C’est aussi le cas du médiateur de la République ; il est, certes, créé par la Constitution. Mais, celle-ci, après avoir fixé quelques principes touchant son statut, confie à la loi organique le soin de l’organiser. Prise en ce sens, la loi organique n° 2007-540 du 1er août 2007 fixant les attributions, l’organisation et le fonctionnement de l’Organe de Médiation dénommé le Médiateur de la République, institue, par l’effet de son article 6, le principe de la prestation de serment du médiateur de la République devant le Conseil constitutionnel. C’est également le cas des membres de la Commission centrale de la Commission électorale indépendante ; en effet, la loi du 9 octobre 2001 portant composition, organisation, attributions et fonctionnement de la Commission électorale indépendante dispose, en son article 7, qu’ « avant leur entrée en fonction, les membres de la Commission centrale de la Commission électorale indépendante prêtent serment devant le Conseil constitutionnel ».
L’on doit savoir que le Conseil constitutionnel intervient en tant que juridiction ; s’agissant de la prestation de serment du président de la République, le Conseil constitutionnel en donne acte à l’intéressé et établit un procès-verbal « pour y être recouru en cas de besoin » ; en ce qui concerne les autres prestations de serment, la formule consacrée est que le président du Conseil constitutionnel en donne acte, renvoie les intéressés à leurs fonctions, et « ordonne que du tout il soit dressé procès-verbal pour y être recouru en cas de besoin ».
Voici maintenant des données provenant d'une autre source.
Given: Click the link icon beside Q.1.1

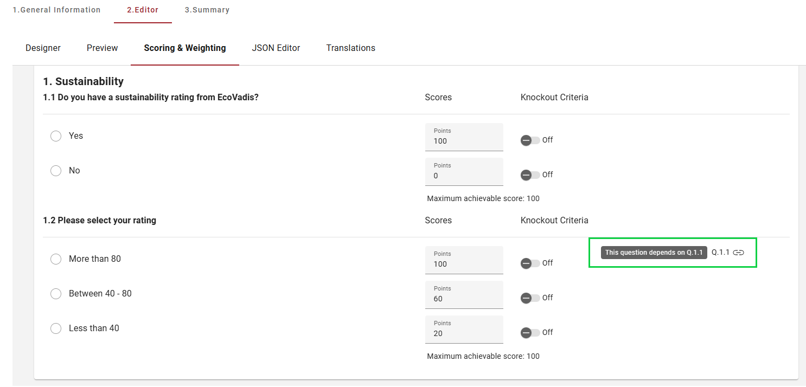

PARAGRAPHE III : LE ROLE DU CONSEIL CONSTITUTIONNEL EN MATIERE DE PROMULGATION DE LA LOI

Aux termes de l’article 45, alinéa 2, de la Constitution, le président de la République « assure la promulgation des lois dans les quinze jours qui suivent la transmission qui lui en est faite par le président de la l’Assemblée nationale. Ce délai est réduit à cinq jours en cas d’urgence ». Le président de la République n’a pas, en la matière, un pouvoir discrétionnaire, mais une compétence liée : il est tenu à l’obligation de promulguer la loi, sauf à en demander, pendant le délai de promulgation, une seconde délibération qui ne peut être refusée.
Passé le délai prévu pour la promulgation de la loi, si le président de la République n’a ni sollicité une seconde délibération de la loi ni promulgué celle-ci, alors, le Conseil constitutionnel, saisi par le président de l’Assemblée nationale, se substitue au président de la République en déclarant la loi exécutoire, mais seulement après en avoir contrôlé et constaté la conformité à la Constitution. Il suit de là que le Conseil constitutionnel joue un rôle supplétif en matière de promulgation des lois.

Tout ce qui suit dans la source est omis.